◆ The input ◆

--- Begin ---

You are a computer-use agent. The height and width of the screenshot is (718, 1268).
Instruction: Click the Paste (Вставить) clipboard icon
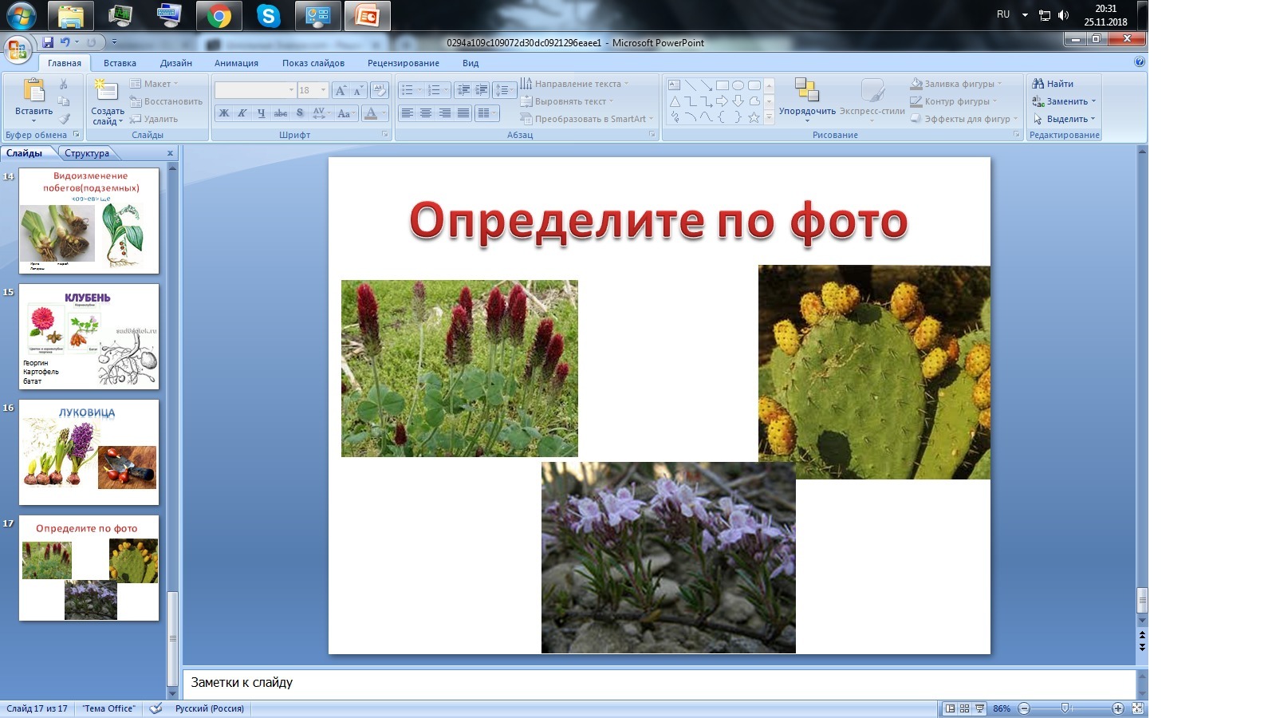[33, 91]
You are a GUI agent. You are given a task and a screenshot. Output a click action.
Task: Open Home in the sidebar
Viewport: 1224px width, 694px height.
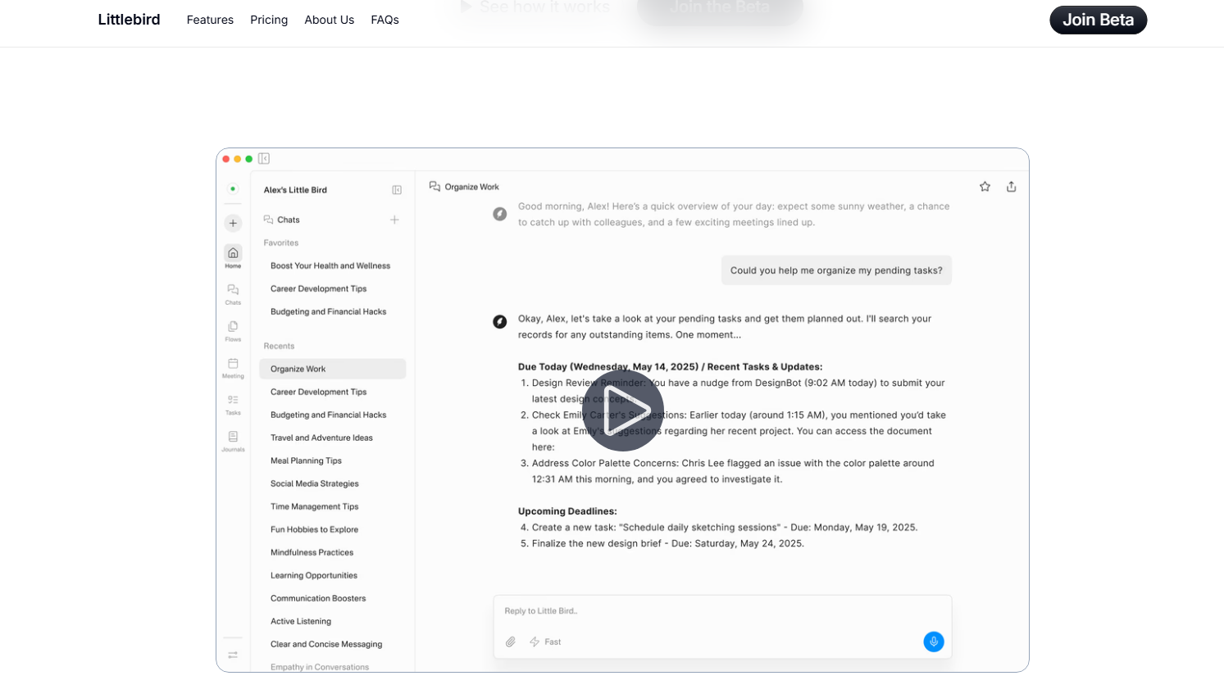click(x=233, y=256)
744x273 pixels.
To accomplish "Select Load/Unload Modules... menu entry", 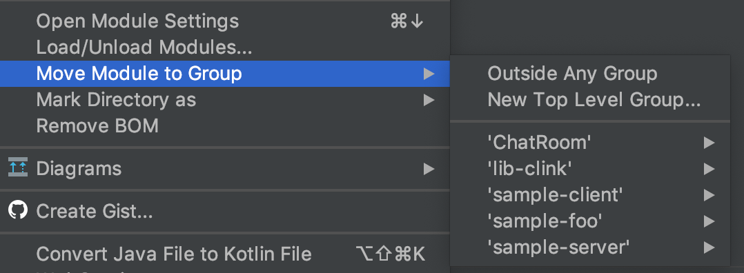I will click(225, 48).
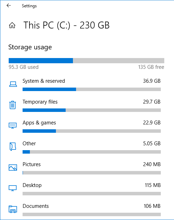
Task: Open Temporary files category
Action: (40, 102)
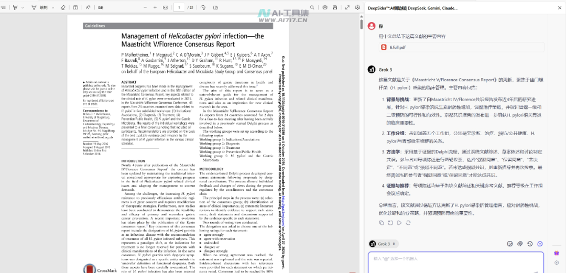Click the page number input field
The height and width of the screenshot is (273, 566).
[180, 8]
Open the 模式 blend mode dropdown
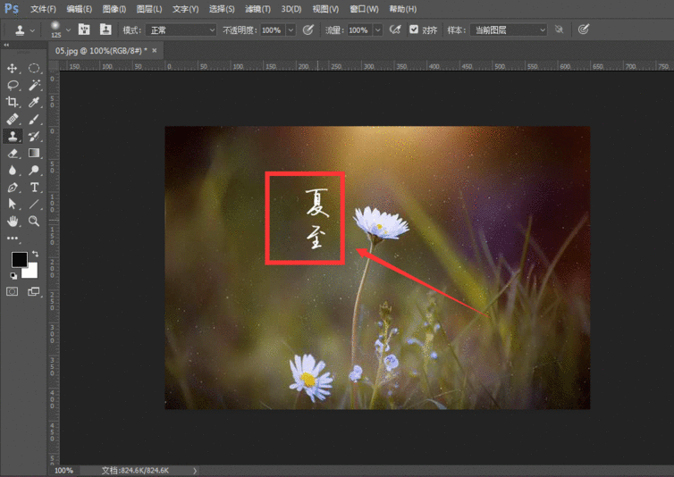The image size is (674, 477). (x=181, y=29)
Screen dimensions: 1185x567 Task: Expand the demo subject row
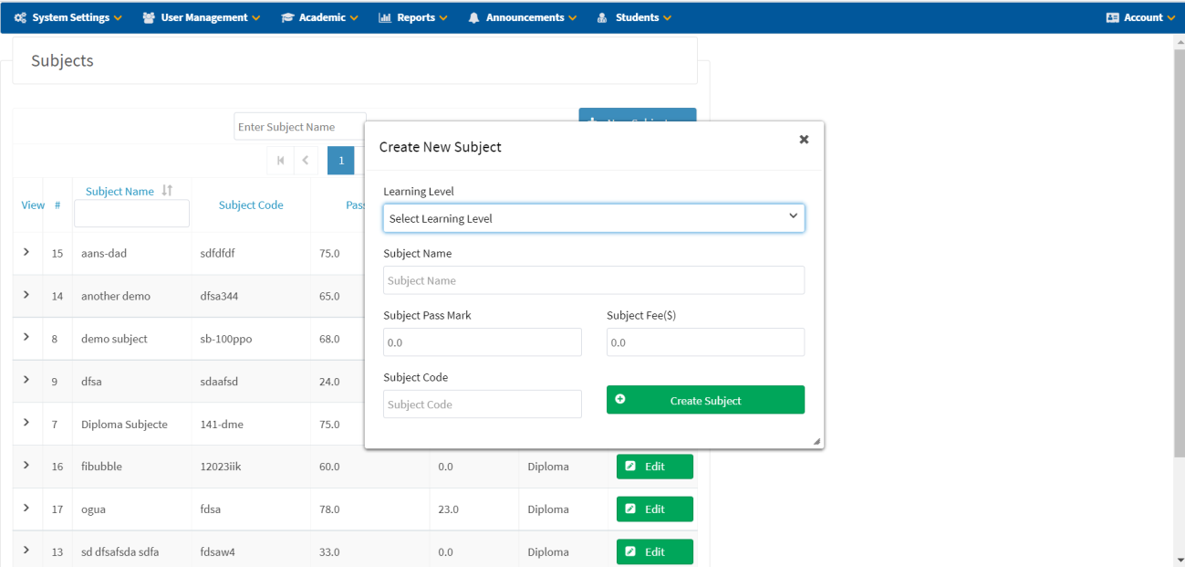[26, 337]
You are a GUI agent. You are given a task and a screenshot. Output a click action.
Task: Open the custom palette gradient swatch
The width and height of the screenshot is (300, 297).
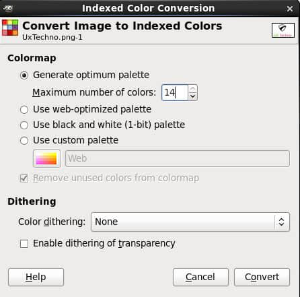point(46,158)
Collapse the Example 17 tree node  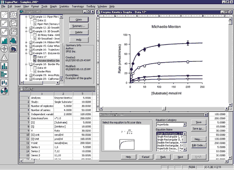(26, 53)

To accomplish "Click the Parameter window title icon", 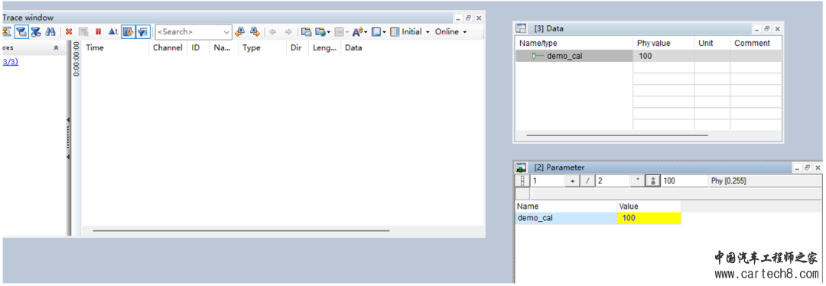I will (521, 167).
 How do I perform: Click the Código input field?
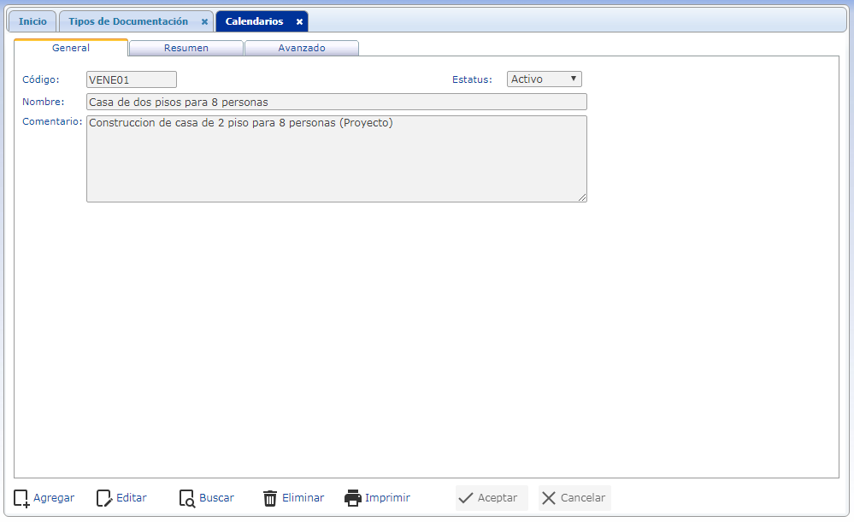tap(132, 79)
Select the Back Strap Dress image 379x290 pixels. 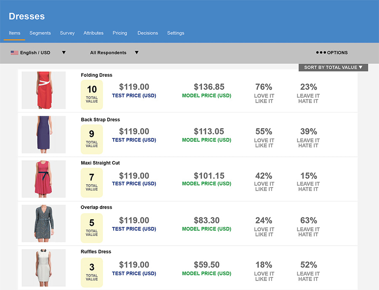(x=44, y=134)
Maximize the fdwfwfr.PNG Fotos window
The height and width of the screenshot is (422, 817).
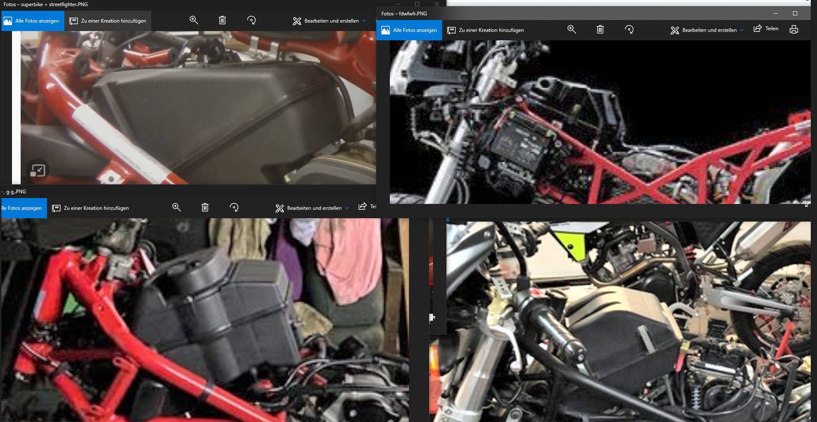[795, 13]
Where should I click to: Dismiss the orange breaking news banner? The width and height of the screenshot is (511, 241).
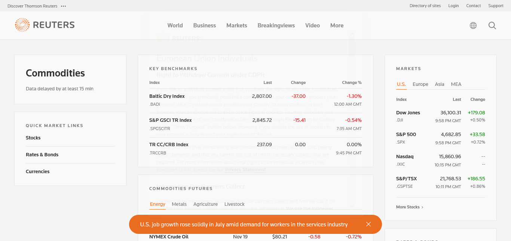tap(368, 224)
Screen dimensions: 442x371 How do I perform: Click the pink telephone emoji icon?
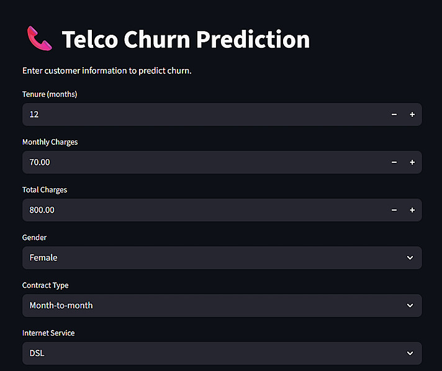click(x=40, y=39)
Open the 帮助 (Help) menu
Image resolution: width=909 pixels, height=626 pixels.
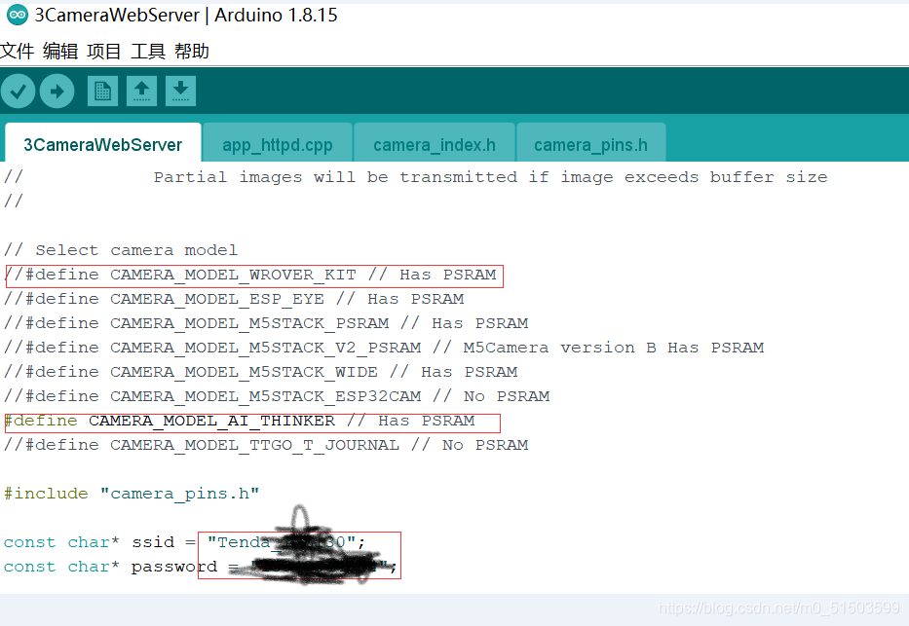pos(191,51)
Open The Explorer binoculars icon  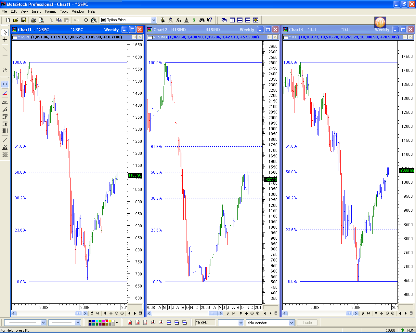pos(202,20)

--- End ---

◆ Directions ◆
Extract every line of the material above that contains the word "dimensions", treating case as significant.

◆ Task answer ◆
Screen dimensions: 1185x567 Task: Expand the demo subject row
Screen dimensions: 442x371 How do I perform: Click the pink telephone emoji icon?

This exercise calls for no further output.